= Beginning of Section =

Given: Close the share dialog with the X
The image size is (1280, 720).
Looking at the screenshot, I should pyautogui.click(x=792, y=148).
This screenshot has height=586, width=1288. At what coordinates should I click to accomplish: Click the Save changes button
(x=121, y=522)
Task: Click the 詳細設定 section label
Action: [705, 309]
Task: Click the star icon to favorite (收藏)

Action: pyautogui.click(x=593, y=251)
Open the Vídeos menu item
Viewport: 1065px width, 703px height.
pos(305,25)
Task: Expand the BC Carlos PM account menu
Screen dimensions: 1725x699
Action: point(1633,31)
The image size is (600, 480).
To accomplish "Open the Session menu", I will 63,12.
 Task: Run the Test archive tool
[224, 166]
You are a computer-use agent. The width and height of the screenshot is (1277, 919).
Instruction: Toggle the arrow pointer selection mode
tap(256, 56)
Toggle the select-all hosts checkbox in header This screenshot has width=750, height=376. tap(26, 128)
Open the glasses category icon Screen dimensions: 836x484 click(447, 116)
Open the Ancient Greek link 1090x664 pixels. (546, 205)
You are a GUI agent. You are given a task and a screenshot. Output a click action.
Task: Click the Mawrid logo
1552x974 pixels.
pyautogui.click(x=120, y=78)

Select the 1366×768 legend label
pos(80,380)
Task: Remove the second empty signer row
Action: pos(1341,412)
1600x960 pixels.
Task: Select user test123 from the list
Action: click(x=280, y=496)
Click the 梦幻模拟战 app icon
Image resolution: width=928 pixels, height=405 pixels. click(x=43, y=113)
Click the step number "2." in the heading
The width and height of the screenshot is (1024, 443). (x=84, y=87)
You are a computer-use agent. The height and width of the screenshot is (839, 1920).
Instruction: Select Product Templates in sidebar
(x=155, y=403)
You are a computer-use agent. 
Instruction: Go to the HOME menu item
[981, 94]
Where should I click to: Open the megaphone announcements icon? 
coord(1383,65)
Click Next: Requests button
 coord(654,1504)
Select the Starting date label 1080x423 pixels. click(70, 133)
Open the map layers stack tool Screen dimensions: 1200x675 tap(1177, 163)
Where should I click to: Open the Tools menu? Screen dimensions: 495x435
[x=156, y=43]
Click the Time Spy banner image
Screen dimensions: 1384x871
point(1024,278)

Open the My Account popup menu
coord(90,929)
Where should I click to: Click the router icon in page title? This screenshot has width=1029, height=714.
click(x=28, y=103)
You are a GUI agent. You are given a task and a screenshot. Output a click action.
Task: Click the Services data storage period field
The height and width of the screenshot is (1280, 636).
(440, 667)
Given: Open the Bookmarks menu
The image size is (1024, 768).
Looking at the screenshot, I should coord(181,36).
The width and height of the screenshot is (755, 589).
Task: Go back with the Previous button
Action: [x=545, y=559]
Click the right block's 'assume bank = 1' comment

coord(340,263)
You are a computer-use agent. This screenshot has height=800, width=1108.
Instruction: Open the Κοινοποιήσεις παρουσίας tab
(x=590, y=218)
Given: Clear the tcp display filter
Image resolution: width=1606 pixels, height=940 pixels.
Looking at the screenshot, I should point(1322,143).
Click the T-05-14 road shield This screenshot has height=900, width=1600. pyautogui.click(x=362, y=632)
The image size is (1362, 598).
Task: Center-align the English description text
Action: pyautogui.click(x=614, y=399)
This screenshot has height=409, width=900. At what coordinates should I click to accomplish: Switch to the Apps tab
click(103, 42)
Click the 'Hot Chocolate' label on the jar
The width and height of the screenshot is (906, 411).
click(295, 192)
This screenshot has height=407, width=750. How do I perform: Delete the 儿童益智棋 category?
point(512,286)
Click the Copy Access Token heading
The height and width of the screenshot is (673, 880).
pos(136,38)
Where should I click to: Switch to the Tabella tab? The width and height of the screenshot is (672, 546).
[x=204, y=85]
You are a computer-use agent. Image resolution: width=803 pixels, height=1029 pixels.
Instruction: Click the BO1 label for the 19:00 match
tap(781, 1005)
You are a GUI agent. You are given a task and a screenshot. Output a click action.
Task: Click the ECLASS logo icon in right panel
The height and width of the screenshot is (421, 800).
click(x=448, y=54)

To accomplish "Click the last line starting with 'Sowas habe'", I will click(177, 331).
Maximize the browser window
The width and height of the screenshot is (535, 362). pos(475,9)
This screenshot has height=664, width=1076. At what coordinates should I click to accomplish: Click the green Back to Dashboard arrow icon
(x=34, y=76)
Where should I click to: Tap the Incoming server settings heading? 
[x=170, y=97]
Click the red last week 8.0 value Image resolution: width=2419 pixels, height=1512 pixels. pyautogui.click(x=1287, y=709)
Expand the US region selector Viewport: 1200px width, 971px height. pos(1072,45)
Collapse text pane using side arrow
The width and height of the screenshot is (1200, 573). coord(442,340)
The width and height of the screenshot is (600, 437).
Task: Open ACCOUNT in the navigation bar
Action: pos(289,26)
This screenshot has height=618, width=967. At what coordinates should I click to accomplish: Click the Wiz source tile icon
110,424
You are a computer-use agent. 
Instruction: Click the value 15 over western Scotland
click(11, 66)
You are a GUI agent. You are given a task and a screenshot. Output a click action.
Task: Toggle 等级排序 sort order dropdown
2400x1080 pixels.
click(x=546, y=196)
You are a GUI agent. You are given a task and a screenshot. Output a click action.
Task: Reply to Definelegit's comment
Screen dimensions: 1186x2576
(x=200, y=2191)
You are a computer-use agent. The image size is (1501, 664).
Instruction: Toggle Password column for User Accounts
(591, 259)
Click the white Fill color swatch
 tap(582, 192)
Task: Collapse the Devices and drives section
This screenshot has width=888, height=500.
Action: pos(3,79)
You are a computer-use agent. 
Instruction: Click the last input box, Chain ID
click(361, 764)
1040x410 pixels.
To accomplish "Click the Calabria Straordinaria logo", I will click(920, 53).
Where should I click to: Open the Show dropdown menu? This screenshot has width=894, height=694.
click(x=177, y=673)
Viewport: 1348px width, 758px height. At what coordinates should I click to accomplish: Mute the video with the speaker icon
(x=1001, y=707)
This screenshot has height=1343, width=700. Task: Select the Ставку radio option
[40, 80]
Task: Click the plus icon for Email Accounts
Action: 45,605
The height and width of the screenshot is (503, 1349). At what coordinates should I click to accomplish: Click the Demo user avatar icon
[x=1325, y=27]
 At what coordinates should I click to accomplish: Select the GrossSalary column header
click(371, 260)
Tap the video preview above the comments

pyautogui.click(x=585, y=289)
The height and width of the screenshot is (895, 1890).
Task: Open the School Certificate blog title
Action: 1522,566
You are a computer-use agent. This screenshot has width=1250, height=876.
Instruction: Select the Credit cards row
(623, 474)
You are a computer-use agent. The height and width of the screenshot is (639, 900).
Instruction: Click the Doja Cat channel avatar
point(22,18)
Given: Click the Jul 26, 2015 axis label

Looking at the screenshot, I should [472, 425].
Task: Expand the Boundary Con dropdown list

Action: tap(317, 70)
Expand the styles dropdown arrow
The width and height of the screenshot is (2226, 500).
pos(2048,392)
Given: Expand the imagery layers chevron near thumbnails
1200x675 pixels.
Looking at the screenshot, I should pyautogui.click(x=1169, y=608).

= End of Section =

> **WORK ORDER**: Print the records above in full, exactly.

> **WRITTEN ANSWER**:
Given: Close the share dialog with the X
The image size is (1280, 720).
Looking at the screenshot, I should pyautogui.click(x=792, y=148).
This screenshot has height=586, width=1288. At what coordinates should I click to accomplish: Click the Save changes button
(x=121, y=522)
Task: Click the 詳細設定 section label
Action: [705, 309]
Task: Click the star icon to favorite (收藏)

Action: pyautogui.click(x=593, y=251)
Open the Vídeos menu item
Viewport: 1065px width, 703px height.
pos(305,25)
Task: Expand the BC Carlos PM account menu
Screen dimensions: 1725x699
Action: point(1633,31)
The image size is (600, 480).
To accomplish "Open the Session menu", I will 63,12.
 Task: Run the Test archive tool
[224, 166]
You are a computer-use agent. The width and height of the screenshot is (1277, 919).
Instruction: Toggle the arrow pointer selection mode
tap(256, 56)
Toggle the select-all hosts checkbox in header This screenshot has width=750, height=376. tap(26, 128)
Open the glasses category icon Screen dimensions: 836x484 click(447, 116)
Open the Ancient Greek link 1090x664 pixels. (546, 205)
You are a GUI agent. You are given a task and a screenshot. Output a click action.
Task: Click the Mawrid logo
1552x974 pixels.
pyautogui.click(x=120, y=78)

Select the 1366×768 legend label
pos(80,380)
Task: Remove the second empty signer row
Action: pos(1341,412)
1600x960 pixels.
Task: Select user test123 from the list
Action: click(x=280, y=496)
Click the 梦幻模拟战 app icon
Image resolution: width=928 pixels, height=405 pixels. click(x=43, y=113)
Click the step number "2." in the heading
The width and height of the screenshot is (1024, 443). (x=84, y=87)
You are a computer-use agent. The height and width of the screenshot is (839, 1920).
Instruction: Select Product Templates in sidebar
(x=155, y=403)
You are a computer-use agent. 
Instruction: Go to the HOME menu item
[981, 94]
Where should I click to: Open the megaphone announcements icon? 
coord(1383,65)
Click Next: Requests button
 coord(654,1504)
Select the Starting date label 1080x423 pixels. click(70, 133)
Open the map layers stack tool Screen dimensions: 1200x675 tap(1177, 163)
Where should I click to: Open the Tools menu? Screen dimensions: 495x435
[x=156, y=43]
Click the Time Spy banner image
Screen dimensions: 1384x871
point(1024,278)

Open the My Account popup menu
coord(90,929)
Where should I click to: Click the router icon in page title? This screenshot has width=1029, height=714.
click(x=28, y=103)
You are a GUI agent. You are given a task and a screenshot. Output a click action.
Task: Click the Services data storage period field
The height and width of the screenshot is (1280, 636).
(440, 667)
Given: Open the Bookmarks menu
The image size is (1024, 768).
Looking at the screenshot, I should coord(181,36).
The width and height of the screenshot is (755, 589).
Task: Go back with the Previous button
Action: [x=545, y=559]
Click the right block's 'assume bank = 1' comment

coord(340,263)
You are a computer-use agent. This screenshot has height=800, width=1108.
Instruction: Open the Κοινοποιήσεις παρουσίας tab
(x=590, y=218)
Given: Clear the tcp display filter
Image resolution: width=1606 pixels, height=940 pixels.
Looking at the screenshot, I should point(1322,143).
Click the T-05-14 road shield This screenshot has height=900, width=1600. pyautogui.click(x=362, y=632)
The image size is (1362, 598).
Task: Center-align the English description text
Action: pyautogui.click(x=614, y=399)
This screenshot has height=409, width=900. At what coordinates should I click to accomplish: Switch to the Apps tab
click(103, 42)
Click the 'Hot Chocolate' label on the jar
The width and height of the screenshot is (906, 411).
click(295, 192)
This screenshot has height=407, width=750. How do I perform: Delete the 儿童益智棋 category?
point(512,286)
Click the Copy Access Token heading
The height and width of the screenshot is (673, 880).
pos(136,38)
Where should I click to: Switch to the Tabella tab? The width and height of the screenshot is (672, 546).
[x=204, y=85]
You are a computer-use agent. Image resolution: width=803 pixels, height=1029 pixels.
Instruction: Click the BO1 label for the 19:00 match
tap(781, 1005)
You are a GUI agent. You are given a task and a screenshot. Output a click action.
Task: Click the ECLASS logo icon in right panel
The height and width of the screenshot is (421, 800).
click(x=448, y=54)

To accomplish "Click the last line starting with 'Sowas habe'", I will click(177, 331).
Maximize the browser window
The width and height of the screenshot is (535, 362). pos(475,9)
This screenshot has height=664, width=1076. At what coordinates should I click to accomplish: Click the green Back to Dashboard arrow icon
(x=34, y=76)
Where should I click to: Tap the Incoming server settings heading? 
[x=170, y=97]
Click the red last week 8.0 value Image resolution: width=2419 pixels, height=1512 pixels. pyautogui.click(x=1287, y=709)
Expand the US region selector Viewport: 1200px width, 971px height. pos(1072,45)
Collapse text pane using side arrow
The width and height of the screenshot is (1200, 573). coord(442,340)
The width and height of the screenshot is (600, 437).
Task: Open ACCOUNT in the navigation bar
Action: pos(289,26)
This screenshot has height=618, width=967. At what coordinates should I click to accomplish: Click the Wiz source tile icon
110,424
You are a computer-use agent. 
Instruction: Click the value 15 over western Scotland
click(11, 66)
You are a GUI agent. You are given a task and a screenshot. Output a click action.
Task: Toggle 等级排序 sort order dropdown
2400x1080 pixels.
click(x=546, y=196)
You are a GUI agent. You are given a task and a screenshot. Output a click action.
Task: Reply to Definelegit's comment
Screen dimensions: 1186x2576
(x=200, y=2191)
You are a computer-use agent. The image size is (1501, 664).
Instruction: Toggle Password column for User Accounts
(591, 259)
Click the white Fill color swatch
 tap(582, 192)
Task: Collapse the Devices and drives section
This screenshot has width=888, height=500.
Action: pos(3,79)
You are a computer-use agent. 
Instruction: Click the last input box, Chain ID
click(361, 764)
1040x410 pixels.
To accomplish "Click the Calabria Straordinaria logo", I will click(920, 53).
Where should I click to: Open the Show dropdown menu? This screenshot has width=894, height=694.
click(x=177, y=673)
Viewport: 1348px width, 758px height. At what coordinates should I click to accomplish: Mute the video with the speaker icon
(x=1001, y=707)
This screenshot has height=1343, width=700. Task: Select the Ставку radio option
[40, 80]
Task: Click the plus icon for Email Accounts
Action: 45,605
The height and width of the screenshot is (503, 1349). At what coordinates should I click to accomplish: Click the Demo user avatar icon
[x=1325, y=27]
 At what coordinates should I click to accomplish: Select the GrossSalary column header
click(371, 260)
Tap the video preview above the comments

pyautogui.click(x=585, y=289)
The height and width of the screenshot is (895, 1890).
Task: Open the School Certificate blog title
Action: 1522,566
You are a computer-use agent. This screenshot has width=1250, height=876.
Instruction: Select the Credit cards row
(623, 474)
You are a computer-use agent. The height and width of the screenshot is (639, 900).
Instruction: Click the Doja Cat channel avatar
point(22,18)
Given: Click the Jul 26, 2015 axis label

Looking at the screenshot, I should [472, 425].
Task: Expand the Boundary Con dropdown list

Action: tap(317, 70)
Expand the styles dropdown arrow
The width and height of the screenshot is (2226, 500).
pos(2048,392)
Given: Expand the imagery layers chevron near thumbnails
1200x675 pixels.
Looking at the screenshot, I should pyautogui.click(x=1169, y=608).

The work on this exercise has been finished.